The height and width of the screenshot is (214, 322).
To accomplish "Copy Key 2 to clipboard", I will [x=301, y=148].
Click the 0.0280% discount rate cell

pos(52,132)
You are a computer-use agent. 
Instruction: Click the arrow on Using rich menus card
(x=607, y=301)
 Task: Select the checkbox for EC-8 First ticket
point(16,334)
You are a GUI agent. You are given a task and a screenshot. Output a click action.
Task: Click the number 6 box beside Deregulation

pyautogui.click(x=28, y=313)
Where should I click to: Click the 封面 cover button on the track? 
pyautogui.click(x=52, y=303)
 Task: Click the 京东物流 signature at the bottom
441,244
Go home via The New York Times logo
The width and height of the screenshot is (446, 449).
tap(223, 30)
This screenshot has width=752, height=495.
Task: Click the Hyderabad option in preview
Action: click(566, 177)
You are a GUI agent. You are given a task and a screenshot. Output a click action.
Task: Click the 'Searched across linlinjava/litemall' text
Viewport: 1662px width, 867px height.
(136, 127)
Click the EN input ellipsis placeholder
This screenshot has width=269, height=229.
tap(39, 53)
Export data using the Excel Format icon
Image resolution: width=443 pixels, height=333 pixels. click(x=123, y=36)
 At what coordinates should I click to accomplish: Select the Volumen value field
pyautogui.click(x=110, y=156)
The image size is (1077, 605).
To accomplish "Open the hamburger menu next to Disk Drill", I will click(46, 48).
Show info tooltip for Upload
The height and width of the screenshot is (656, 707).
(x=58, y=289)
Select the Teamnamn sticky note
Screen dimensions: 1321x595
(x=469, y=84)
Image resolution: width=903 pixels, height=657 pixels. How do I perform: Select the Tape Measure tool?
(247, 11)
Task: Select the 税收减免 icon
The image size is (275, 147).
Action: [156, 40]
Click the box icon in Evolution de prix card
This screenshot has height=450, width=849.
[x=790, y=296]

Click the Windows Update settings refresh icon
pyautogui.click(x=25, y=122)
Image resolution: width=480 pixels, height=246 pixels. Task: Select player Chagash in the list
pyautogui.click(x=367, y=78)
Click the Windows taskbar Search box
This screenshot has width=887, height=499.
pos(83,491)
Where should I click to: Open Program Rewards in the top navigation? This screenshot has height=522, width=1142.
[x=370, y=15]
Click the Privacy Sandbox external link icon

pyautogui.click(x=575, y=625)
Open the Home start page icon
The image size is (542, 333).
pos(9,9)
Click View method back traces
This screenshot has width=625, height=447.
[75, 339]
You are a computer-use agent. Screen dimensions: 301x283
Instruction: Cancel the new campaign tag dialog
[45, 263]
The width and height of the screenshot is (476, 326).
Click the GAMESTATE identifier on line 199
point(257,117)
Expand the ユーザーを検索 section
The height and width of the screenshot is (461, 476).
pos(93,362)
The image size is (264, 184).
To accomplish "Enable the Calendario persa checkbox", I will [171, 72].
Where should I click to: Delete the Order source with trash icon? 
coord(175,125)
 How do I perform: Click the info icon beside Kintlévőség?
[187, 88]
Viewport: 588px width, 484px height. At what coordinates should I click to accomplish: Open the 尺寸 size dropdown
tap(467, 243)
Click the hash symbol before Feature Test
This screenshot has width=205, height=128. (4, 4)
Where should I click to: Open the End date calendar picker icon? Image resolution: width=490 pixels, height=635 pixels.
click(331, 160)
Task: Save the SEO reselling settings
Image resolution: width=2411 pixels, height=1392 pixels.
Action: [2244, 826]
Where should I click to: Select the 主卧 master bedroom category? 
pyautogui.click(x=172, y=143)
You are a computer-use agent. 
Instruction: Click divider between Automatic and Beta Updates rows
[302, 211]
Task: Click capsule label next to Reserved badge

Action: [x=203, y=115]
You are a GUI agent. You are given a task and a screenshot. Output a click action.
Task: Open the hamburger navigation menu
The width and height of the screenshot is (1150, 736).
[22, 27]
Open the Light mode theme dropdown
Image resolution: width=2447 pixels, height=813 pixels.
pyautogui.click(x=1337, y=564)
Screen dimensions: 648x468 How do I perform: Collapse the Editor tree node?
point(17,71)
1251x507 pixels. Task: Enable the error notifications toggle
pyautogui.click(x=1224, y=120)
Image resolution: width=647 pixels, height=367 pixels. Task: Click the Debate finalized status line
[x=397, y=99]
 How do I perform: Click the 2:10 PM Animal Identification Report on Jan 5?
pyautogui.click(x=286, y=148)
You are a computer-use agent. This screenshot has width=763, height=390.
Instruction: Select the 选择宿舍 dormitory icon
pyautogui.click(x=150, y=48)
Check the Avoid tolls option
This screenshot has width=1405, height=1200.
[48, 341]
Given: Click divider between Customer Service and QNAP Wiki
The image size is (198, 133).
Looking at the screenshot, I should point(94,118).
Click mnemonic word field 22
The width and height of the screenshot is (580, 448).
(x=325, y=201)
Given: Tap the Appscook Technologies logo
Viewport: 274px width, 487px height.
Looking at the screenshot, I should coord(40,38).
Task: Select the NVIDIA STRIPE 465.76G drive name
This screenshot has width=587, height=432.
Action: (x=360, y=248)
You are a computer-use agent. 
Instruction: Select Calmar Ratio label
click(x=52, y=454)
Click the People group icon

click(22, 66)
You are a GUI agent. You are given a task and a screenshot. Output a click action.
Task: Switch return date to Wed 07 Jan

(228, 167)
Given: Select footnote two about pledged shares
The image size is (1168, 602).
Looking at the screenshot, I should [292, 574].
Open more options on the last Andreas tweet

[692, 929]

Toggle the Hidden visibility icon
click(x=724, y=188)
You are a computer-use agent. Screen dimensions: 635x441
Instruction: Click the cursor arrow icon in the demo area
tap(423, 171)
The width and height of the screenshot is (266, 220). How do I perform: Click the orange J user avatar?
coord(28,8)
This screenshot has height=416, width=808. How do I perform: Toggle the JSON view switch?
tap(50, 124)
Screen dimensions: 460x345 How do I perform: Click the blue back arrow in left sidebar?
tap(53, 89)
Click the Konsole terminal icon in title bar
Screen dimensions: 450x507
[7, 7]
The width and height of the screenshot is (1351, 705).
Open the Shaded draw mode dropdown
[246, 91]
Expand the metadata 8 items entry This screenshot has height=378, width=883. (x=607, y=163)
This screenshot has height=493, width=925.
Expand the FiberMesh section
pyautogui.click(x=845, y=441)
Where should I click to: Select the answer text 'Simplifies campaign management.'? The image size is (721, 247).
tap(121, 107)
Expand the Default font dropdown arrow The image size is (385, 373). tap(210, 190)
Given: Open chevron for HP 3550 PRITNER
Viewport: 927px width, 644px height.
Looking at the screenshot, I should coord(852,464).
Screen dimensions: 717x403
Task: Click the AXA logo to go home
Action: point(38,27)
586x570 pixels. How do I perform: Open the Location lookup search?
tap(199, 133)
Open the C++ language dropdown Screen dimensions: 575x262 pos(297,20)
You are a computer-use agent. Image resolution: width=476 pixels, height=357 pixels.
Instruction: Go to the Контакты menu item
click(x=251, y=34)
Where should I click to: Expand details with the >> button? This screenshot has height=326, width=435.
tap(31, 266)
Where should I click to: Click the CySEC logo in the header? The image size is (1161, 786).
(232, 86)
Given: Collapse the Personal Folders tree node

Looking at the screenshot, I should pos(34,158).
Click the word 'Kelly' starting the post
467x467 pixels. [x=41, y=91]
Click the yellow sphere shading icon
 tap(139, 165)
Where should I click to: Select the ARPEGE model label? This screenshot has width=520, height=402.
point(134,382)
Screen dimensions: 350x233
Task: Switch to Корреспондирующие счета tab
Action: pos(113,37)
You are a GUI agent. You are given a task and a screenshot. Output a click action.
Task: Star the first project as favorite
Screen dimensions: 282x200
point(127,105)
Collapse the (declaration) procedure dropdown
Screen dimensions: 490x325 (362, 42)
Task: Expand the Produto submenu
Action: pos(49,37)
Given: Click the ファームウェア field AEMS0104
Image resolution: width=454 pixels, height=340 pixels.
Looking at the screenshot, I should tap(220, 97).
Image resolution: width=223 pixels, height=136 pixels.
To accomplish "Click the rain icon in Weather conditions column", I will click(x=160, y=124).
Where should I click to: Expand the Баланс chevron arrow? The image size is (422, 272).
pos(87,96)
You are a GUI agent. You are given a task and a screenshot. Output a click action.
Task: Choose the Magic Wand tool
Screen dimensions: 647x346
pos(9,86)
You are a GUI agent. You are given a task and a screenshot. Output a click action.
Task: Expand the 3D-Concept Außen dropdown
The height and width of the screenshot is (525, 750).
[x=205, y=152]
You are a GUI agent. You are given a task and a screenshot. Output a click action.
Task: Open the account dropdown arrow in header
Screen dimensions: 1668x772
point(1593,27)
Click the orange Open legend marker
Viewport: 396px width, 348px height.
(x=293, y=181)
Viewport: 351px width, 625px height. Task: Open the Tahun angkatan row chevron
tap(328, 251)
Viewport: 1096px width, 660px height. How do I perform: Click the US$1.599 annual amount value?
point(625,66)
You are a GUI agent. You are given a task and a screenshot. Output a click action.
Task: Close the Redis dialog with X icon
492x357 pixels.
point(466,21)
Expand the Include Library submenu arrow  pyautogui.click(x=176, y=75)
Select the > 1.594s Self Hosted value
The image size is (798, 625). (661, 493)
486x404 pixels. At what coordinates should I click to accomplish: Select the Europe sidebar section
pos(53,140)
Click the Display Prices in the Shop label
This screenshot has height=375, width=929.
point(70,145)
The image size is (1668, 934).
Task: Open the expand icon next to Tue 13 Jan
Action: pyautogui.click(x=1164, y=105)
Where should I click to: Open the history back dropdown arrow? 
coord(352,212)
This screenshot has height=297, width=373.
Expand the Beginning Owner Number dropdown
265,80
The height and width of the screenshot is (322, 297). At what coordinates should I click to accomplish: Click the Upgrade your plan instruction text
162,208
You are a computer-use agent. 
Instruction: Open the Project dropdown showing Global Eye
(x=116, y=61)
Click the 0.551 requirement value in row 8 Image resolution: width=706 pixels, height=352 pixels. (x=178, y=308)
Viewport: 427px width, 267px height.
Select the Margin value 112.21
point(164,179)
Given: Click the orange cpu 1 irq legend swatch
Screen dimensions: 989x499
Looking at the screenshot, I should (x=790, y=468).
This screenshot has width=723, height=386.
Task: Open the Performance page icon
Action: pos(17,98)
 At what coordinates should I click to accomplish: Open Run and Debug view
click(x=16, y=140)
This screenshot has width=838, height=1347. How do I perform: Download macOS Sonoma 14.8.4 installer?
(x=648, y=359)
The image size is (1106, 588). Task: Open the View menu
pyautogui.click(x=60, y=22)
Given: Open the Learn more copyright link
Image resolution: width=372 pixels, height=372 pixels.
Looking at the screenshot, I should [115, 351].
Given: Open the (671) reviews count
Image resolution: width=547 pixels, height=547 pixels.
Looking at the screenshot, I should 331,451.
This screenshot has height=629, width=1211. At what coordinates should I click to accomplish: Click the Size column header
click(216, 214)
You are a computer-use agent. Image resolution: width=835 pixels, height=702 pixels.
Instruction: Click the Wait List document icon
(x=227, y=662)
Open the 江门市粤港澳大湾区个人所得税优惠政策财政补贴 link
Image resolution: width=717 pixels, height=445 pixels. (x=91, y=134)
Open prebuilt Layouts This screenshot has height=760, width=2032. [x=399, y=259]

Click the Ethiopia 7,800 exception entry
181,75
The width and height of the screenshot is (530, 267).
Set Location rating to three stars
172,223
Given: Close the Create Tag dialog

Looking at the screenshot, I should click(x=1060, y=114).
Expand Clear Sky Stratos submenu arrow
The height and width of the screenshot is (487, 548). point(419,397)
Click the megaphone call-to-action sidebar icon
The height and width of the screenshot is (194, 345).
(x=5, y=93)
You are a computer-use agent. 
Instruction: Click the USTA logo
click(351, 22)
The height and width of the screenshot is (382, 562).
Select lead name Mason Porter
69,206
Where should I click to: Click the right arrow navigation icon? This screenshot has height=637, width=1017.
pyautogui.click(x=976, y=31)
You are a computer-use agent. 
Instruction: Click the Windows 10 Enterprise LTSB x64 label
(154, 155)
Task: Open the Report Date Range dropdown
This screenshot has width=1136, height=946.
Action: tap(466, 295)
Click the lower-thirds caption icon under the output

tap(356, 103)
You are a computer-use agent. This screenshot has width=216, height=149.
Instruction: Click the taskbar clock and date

§ **Exercise directions**:
Every line that holds the word "legend" should be copied from the records.

§ **Response box**:
Click the orange Open legend marker
Given: Click the orange cpu 1 irq legend swatch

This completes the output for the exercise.